While already a dabbler in fashion, Ms. Gonzalez found her calling while in the search for a certain piece. About two years ago, Ms. Gonzalez was looking for a piece that she would use to mark a milestone. Asked what piece she eventually decided on buying, she said, “That was the problem” — she couldn’t find a piece that suited her and her personality, because she found that the pieces available in the market for a young woman were far too ostentatious.
“I wanted something that fit my lifestye more.”
She ended up making it herself — an opal ring with a halo of blue topazes. While it was too beautiful for her to sell to someone else, in the process of creating it, she decided to make more of the designs that started to twinkle in her mind.

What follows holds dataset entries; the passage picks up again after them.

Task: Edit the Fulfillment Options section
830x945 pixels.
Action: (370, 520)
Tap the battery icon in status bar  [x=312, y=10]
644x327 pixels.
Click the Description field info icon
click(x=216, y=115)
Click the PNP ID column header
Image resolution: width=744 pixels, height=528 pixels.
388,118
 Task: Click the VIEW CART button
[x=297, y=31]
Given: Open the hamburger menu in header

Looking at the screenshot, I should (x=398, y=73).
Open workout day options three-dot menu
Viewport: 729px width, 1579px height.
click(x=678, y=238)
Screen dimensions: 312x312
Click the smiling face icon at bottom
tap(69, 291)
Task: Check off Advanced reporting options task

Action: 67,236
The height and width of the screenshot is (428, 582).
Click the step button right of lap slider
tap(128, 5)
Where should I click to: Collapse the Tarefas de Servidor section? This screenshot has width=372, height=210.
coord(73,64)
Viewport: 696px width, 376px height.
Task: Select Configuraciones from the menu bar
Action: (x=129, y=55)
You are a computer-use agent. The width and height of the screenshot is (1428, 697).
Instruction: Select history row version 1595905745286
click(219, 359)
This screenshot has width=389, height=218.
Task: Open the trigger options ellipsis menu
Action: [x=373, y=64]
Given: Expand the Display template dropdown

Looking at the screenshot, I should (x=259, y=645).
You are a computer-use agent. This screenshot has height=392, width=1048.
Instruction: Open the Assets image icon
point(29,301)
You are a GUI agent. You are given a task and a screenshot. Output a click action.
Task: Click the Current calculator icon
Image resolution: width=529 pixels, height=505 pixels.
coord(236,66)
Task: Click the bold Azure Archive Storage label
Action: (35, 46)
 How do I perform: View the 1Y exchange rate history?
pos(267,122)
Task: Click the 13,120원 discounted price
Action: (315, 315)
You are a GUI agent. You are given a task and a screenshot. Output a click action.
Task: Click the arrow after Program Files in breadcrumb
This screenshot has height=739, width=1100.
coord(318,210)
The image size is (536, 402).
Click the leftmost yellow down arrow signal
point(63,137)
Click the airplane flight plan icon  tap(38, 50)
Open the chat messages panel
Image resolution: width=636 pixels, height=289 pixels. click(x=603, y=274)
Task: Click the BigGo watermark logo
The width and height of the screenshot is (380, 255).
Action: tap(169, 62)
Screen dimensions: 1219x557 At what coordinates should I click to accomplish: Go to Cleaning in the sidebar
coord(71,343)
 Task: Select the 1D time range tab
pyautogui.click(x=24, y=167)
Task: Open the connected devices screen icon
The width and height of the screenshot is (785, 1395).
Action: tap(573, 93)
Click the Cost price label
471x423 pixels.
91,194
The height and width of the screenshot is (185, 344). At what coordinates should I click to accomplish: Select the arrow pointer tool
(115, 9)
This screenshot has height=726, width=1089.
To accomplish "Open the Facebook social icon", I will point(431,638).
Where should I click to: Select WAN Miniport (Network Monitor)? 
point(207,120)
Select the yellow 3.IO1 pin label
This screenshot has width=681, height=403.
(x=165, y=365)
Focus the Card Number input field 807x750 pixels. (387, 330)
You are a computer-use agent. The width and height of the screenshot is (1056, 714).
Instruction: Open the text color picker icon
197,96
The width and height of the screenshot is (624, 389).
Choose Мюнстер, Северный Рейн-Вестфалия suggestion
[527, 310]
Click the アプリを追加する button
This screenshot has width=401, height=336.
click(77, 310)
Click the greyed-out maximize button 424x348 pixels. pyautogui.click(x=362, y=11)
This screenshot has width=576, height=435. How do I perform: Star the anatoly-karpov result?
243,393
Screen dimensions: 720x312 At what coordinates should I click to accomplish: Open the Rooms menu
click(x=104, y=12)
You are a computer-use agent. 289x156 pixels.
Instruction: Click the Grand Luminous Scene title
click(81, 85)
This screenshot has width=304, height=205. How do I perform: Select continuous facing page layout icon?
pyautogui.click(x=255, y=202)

Ms. Gonzalez was very hands-on with her collection. She developed the clasps and the mechanisms for the pieces herself, such as a concealed hook that would be revealed by drawing it out with the earring itself.

Adornata 2
The Rosie, which is made with pink opal, rhodolite, star sapphire, garnet, red agate, London blue topaz, carnelian, and pearl, can be worn three ways.

“I’m very fortunate that my manufacturing leg is very good,” she said, noting the skills of her metalsmiths. While supervising closely, she also made pieces first by herself to know if what she wanted was possible.
The results of these processes are one-offs: there are only one each of Ms. Gonzalez’s designs. “I personally don’t like it when I spend so much on something and [then] I’ll see someone else wearing [the same thing],” she said.
Her pieces can range from P25,000 to P90,000, but entire sets are available for P100,000.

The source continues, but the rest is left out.